What Family Patterns Have You Fallen Back Into?

Proverbs 29:25 – The fear of man lays a snare, but whoever trusts in the Lord is safe.

Florence loved her family, but she and her husband both experienced anxiety as the holidays approached because going back to her parents’ home with all her siblings was like a movie where you go back in time. Her brother, who had always picked on her, would resume his role, thinking he was funny but instead making her feel awkward. Her sister, who had never differentiated and matured, always had some emotional crisis that sucked all the energy of the family in her direction, and the holidays were guaranteed to be her opportunity to tell her tales and shed her tears to get attention. Her younger brother had a falling out with her father, and he moved across the country to cut them off. While the family missed him, no one said anything about his absence because it was awkward. It seemed like year after year, every time her family got together, it was like everyone was reading the same script they had been their entire life.

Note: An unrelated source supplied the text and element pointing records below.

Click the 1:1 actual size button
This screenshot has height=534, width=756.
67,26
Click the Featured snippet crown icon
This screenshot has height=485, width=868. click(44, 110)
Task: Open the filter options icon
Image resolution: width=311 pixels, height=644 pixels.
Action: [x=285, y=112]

When a child becomes an adult, leaves their father and mother, and differentiates by launching to live their own life, it can be difficult to re-engage with their birth family because there is an expectation that they would revert back to the role they played in the family growing up. This pressure to revert back to a less mature season of life causes anxiety of many people when they are planning on spending the holidays with extended family or being together at events like weddings, funerals, family dinners, or the birth of new generations. 

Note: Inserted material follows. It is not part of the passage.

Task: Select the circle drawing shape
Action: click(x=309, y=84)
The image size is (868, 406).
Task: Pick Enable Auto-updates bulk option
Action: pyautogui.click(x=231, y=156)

Making matters even more complex is a family crisis or emergency where the extended family is forced together suddenly and unexpectedly, along with emotions running high. If the father has a heart attack, mom is diagnosed with cancer, grandpa is diagnosed with Parkinson’s disease, or grandma suddenly develops dementia, the extended family can be emotionally pulled together like gravity and return to an unhealthy family system by reverting back to old and unhealthy roles and relationships complete with relational triangles. 

There are some clues that someone is reverting roles. 

One, when you are with your extended family, do you find most everyone (including yourself) falling back into unhealthy old relational ruts? 

Two, when the extended family is together, it is healthy if there is a combination of sharing positive old memories and catching up on what is going on in life presently. 

Three, what nicknames are used for extended family members are also clues to the degree of health or unhealth in a family system. When an unhealthy family is together, the negative nicknames are used to freeze family members in their past roles, creating an unchangeable identity that others are forced to revert back into. 

If you are in this kind of unhealthy family system you have two options. 

One, you can endure it and be miserable. If you are married, it will be very painful for your spouse to see you mistreated by extended family and reverting back to someone who is different than the person they are married to. If you have children, you will be allowing extended family members to influence your children and future generations of your family negatively. 

Two, you can set boundaries, refusing to tolerate mistreatment and unhealth. Many people are reticent to take this risk because they fear the wrath of the extended family member who will triangle to come against them or even being rejected and outcast by the family. 

The book of Proverbs tells us to fear God (1:7) and not to fear man (29:25). What this means is that you are to hold God and His opinion in the highest honor and not allow anyone to replace God and determine who you are. You know this is happening when someone’s opinion or approval means too much to you. If their reactions change your decisions, then there is a problem. If you spend considerable time, energy, or money to appease them and keep them happy even if it makes you unhappy, then there is a problem. If your priority is to be accepted by someone no matter what, and your greatest fear is being rejected, then there is a problem. If you are willing to do what is wrong, or tolerate their wrongdoing, and hurt your relationship with God to protect your relationship with someone, then there is a problem. 

What role did you play with your family growing up such as caregiver, protector, comedian, servant, mediator, favorite, etc.? Was that a role God was calling you to fulfill, and did it help you be a healthier person as a result?